Some candidates who sat for the on-going 2018 Unified Tertiary Matriculation Examinations (UTME) say they found the use of computers challenging.
The candidates spoke in separate interviews with our correspondent who monitored the exercise on Monday in Abuja.
The Joint Admissions and Matriculation Board ( JAMB ) on March 9 started the 2018 UTME in its 605 centres across the country.
One of the candidates, Aliyu Dikko, who sat a Dutse-Makaranta Centre told our correspondent that the questions were not as challenging as the use of the computer.
Aliyu said that his inability to use the computer was because he was coming from a rural part of the town and access to the gadgets was a challenge.

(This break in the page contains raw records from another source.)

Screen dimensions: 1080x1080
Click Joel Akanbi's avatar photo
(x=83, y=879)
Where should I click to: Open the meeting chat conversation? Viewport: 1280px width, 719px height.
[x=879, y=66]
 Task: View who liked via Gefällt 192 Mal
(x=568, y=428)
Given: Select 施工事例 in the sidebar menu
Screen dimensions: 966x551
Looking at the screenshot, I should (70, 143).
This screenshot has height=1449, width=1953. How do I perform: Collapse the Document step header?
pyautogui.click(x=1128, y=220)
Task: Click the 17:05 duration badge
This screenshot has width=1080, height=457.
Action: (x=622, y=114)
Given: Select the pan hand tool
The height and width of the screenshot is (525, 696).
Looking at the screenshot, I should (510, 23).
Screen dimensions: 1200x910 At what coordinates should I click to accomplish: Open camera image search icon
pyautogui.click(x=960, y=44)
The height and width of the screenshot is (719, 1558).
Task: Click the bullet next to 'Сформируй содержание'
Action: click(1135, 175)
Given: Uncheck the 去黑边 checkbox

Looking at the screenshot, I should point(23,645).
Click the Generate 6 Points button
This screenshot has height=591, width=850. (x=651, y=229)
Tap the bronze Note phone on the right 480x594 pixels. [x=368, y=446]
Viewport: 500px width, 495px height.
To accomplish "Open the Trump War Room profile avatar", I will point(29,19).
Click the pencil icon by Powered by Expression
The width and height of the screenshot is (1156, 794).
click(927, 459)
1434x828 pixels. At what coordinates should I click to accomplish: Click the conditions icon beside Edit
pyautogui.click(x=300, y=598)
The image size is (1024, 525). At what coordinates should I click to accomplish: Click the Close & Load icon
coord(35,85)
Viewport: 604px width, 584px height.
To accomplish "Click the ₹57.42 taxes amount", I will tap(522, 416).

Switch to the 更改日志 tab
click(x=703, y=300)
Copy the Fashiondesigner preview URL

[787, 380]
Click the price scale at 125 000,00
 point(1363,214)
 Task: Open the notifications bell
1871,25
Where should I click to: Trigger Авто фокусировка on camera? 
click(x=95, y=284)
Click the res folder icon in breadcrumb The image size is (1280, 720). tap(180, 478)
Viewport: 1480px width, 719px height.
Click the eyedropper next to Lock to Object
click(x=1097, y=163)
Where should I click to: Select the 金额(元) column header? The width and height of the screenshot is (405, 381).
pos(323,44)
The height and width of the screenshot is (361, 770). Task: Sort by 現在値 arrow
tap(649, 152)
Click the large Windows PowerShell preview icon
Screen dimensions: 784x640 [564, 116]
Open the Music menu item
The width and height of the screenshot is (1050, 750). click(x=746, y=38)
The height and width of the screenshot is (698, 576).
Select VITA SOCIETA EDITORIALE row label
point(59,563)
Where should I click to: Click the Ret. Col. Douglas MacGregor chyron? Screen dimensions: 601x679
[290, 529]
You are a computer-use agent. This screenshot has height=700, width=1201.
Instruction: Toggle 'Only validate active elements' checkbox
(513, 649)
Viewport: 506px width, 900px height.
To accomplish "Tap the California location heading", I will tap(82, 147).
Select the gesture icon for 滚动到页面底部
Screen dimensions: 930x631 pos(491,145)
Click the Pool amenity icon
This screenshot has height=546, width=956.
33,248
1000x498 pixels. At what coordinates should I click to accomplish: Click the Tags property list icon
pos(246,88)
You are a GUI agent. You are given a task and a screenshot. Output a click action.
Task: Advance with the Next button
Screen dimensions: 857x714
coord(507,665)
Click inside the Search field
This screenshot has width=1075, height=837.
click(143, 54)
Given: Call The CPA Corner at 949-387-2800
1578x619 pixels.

He said that the little knowledge he had on the use of the computer was a bit different from what he experienced while sitting for the examination.
“For instance, I got so tensed I skipped to the next page when I was not through with the one I was answering.
“Asides this, everything went fine with me; I’ll just go and pray that God favours me,” he said.
Another candidate, Temitope Momodu said that it was just two weeks ago that she familiarises herself with the use of a computer.
She said that her school, which was government-owned, was teaching computer studies but not the practical aspect of it that would enable her to use the system effectively.
She, however, said that her experience during the examinations was a smooth one, although she was slow, she managed to make good use of her time.
Nnoli Samuel, another candidate said more students would have been familiar with the procedure of how to use the computer if JAMB was able to conduct a mock test for everyone before the examination proper.
According to him, only those who are writing the examinations for the second or more time will find the use of the computer easy.
“Some of us are writing for the first time, it is not as if I have not used a computer before but you know this is an exam and if you make one mistake, there’s no going back.
“You need to think well at the same time be fast because your time is running. I must say also that the questions were what I expected but the options were really confusing for me.”
Samuel lauded the entire conduct of the exercise, while also commending the centre for keeping to time as well as maintaining a hitch-free session.
Mrs Kate Udoh, a parent of one of the candidates at a Bwari centre advised other parents to ensure their children received computer training while in school.
“If the school, whether private or government owned, does not teach or have the computers to teach them, the children should be enrolled in training centres.
“This is better than buying them big phones and gadgets they do not need for now and that may even take away their attention from learning from the big screen.
“This is where it starts from, once they gain admissions into higher schools, it would not be new to them anymore.”
We recall that Prof. Ishaq Oloyede, JAMB’s Registrar recently stressed the board’s readiness to keep pace with the fast changes in technology.
He, therefore, urged candidates to improve their skills in information technology to be able to run with the board’s vision.